518 patients (32%) completed the questionnaire survey; 75% were pre-menopausal and the majority had moderate as opposed to high-risk FH (87.5% vs. 12.5%). Breast cancer chemoprevention uptake rate was 10.8% (56/518). The identified incentives were more commonly stated for patients who took chemoprevention when compared to those who refused chemoprevention. The commonest incentives were breast cancer prevention (89.3% vs. 61.7%; p = 0.001), belief in the effectiveness of chemoprevention (76.8% vs. 63.4%; p = 0.048), and personal perception of breast cancer risk (67.9% vs. 45.5%; p = 0.002). Similarly, the identified barriers were more commonly stated for patients who refused chemoprevention when compared to those who took chemoprevention. The commonest barriers were side effects (79.4% vs. 55.4%; p = 0.001) and lack of information (53% vs. 28.6%; p = 0.001).

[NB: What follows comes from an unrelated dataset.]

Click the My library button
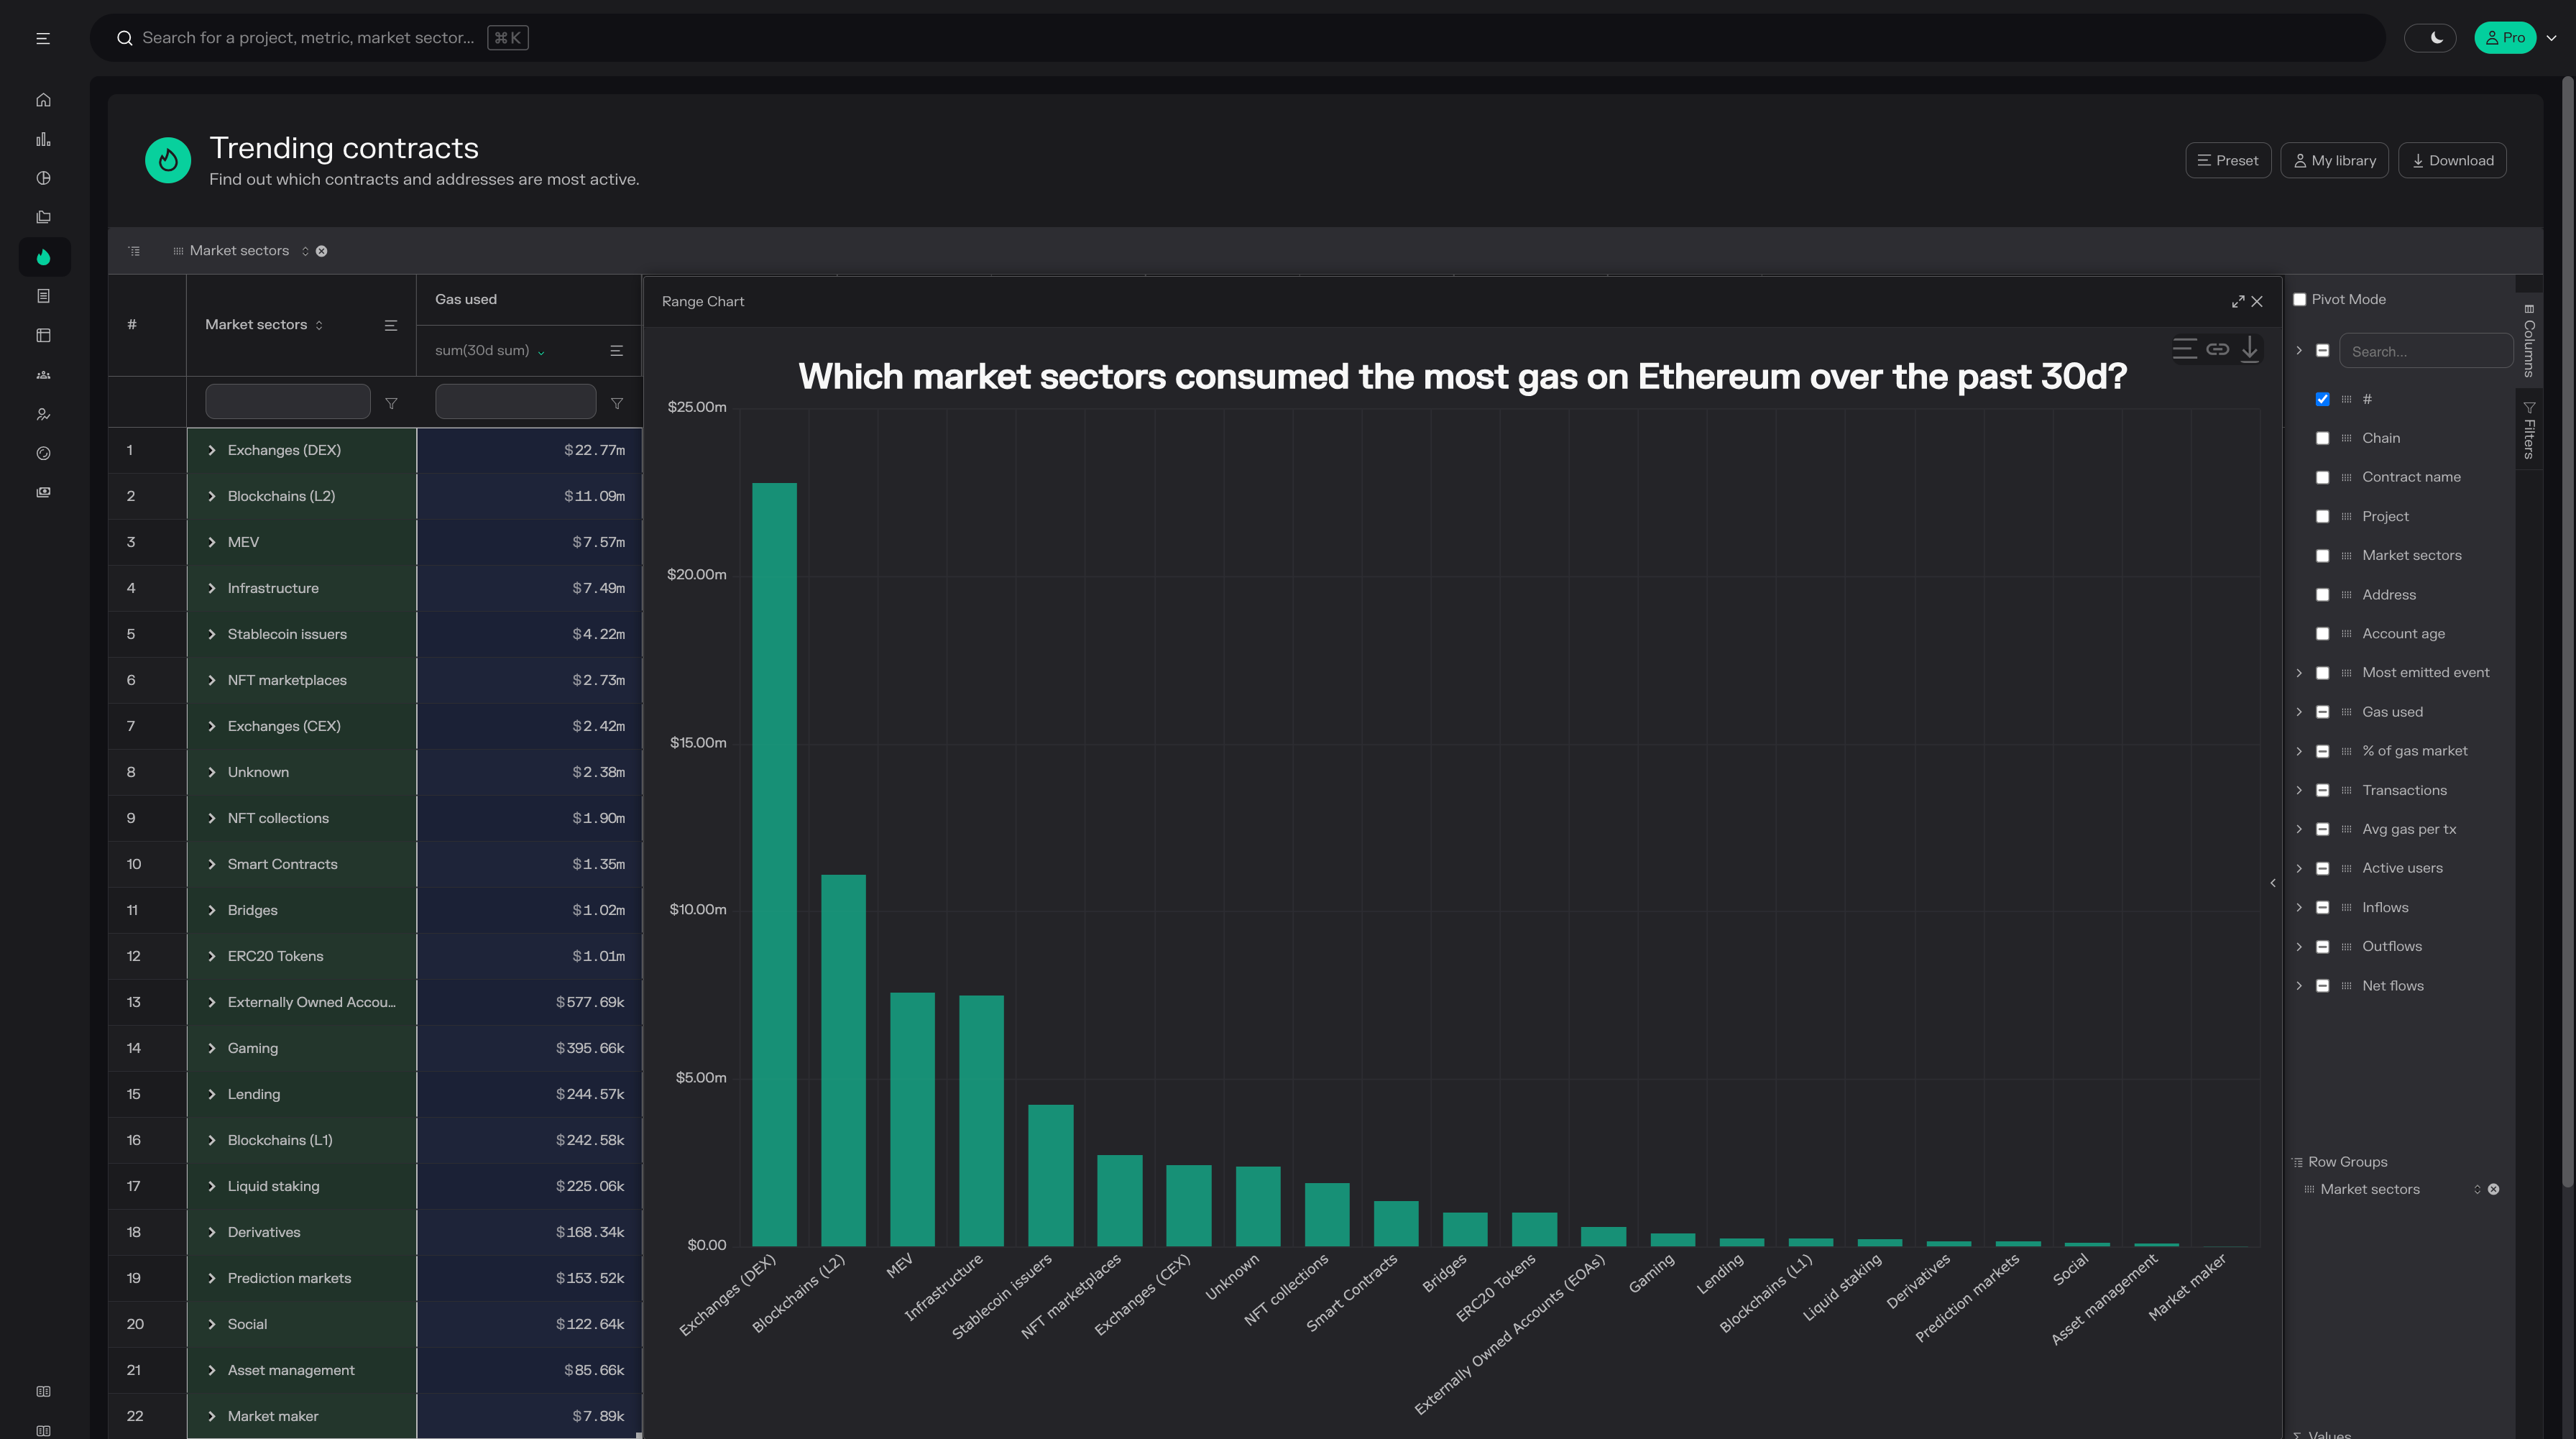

Despite its proven efficacy, chemoprevention uptake in patients with a significant FH of breast cancer remains low. We have identified important factors which influence the patient's decision making. Future clinic consultations should focus on exploring these factors to aid patient decision making.
化学预防可降低家族乳腺癌病史(FH)风险增加的女性罹患乳腺癌的风险。然而,化学预防的接受率仍然很低,其原因尚不清楚。
在乳腺诊所对中高危 FH 的乳腺癌患者进行化学预防咨询(n=1620;2015 年 9 月至 2018 年 7 月)。随后向这些患者发送了一份邮寄问卷,以探讨影响他们接受化学预防决策的潜在因素。
518 名患者(32%)完成了问卷调查;75%为绝经前患者,大多数患者 FH 为中度而非高度(87.5% vs. 12.5%)。乳腺癌化学预防的使用率为 10.8%(56/518)。与拒绝化学预防的患者相比,接受化学预防的患者更常提到激励因素。最常见的激励因素是预防乳腺癌(89.3% vs. 61.7%;p=0.001)、相信化学预防的有效性(76.8% vs. 63.4%;p=0.048)和个人对乳腺癌风险的认知(67.9% vs. 45.5%;p=0.002)。同样,与接受化学预防的患者相比,拒绝化学预防的患者更常提到障碍因素。最常见的障碍因素是副作用(79.4% vs. 55.4%;p=0.001)和缺乏信息(53% vs. 28.6%;p=0.001)。
尽管化学预防具有明确的疗效,但在具有显著 FH 的乳腺癌患者中,化学预防的接受率仍然很低。我们已经确定了影响患者决策的重要因素。未来的临床咨询应重点探讨这些因素,以帮助患者做出决策。